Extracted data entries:
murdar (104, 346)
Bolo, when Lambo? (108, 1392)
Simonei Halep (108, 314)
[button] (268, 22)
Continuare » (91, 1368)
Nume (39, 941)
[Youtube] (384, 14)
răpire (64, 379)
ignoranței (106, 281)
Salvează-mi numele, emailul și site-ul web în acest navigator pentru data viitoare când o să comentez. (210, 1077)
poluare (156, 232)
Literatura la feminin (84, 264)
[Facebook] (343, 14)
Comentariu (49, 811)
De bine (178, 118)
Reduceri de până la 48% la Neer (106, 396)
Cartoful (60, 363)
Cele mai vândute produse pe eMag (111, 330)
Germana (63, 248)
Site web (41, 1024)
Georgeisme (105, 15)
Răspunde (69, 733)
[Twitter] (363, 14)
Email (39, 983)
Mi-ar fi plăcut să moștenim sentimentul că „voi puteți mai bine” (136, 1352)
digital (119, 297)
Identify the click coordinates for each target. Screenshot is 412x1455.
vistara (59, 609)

...

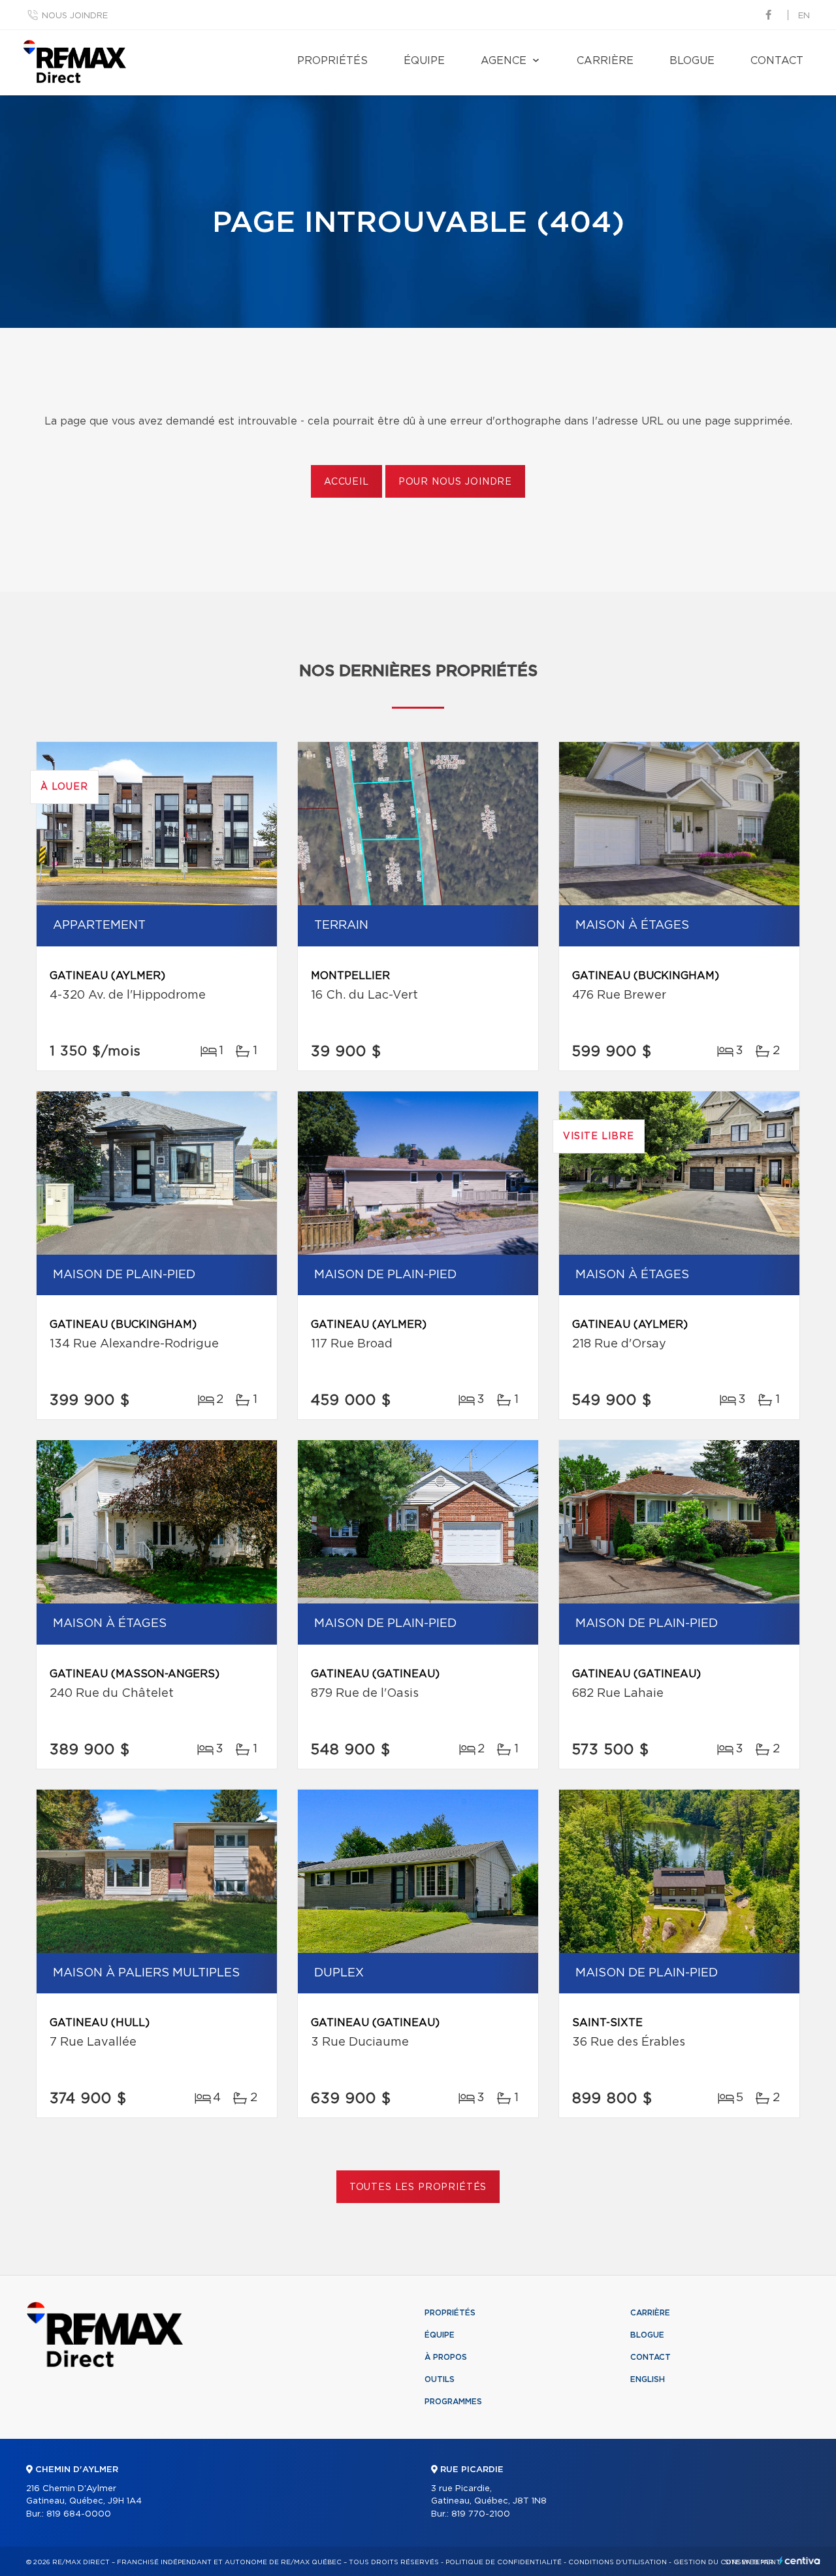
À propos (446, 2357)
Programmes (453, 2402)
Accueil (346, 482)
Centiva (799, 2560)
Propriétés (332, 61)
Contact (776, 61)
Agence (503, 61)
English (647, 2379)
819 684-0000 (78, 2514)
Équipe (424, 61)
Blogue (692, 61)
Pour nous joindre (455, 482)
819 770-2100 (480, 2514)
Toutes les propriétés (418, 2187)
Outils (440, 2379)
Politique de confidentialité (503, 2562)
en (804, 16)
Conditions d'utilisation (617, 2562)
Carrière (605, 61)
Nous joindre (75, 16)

Work to be completed
The lines above, starting at the one with "À propos (446, 2357)" and ending at the one with "Outils (440, 2379)", are the only ones to return, exactly as written.

Exercise output
À propos (446, 2357)
Programmes (453, 2402)
Accueil (346, 482)
Centiva (799, 2560)
Propriétés (332, 61)
Contact (776, 61)
Agence (503, 61)
English (647, 2379)
819 684-0000 (78, 2514)
Équipe (424, 61)
Blogue (692, 61)
Pour nous joindre (455, 482)
819 770-2100 (480, 2514)
Toutes les propriétés (418, 2187)
Outils (440, 2379)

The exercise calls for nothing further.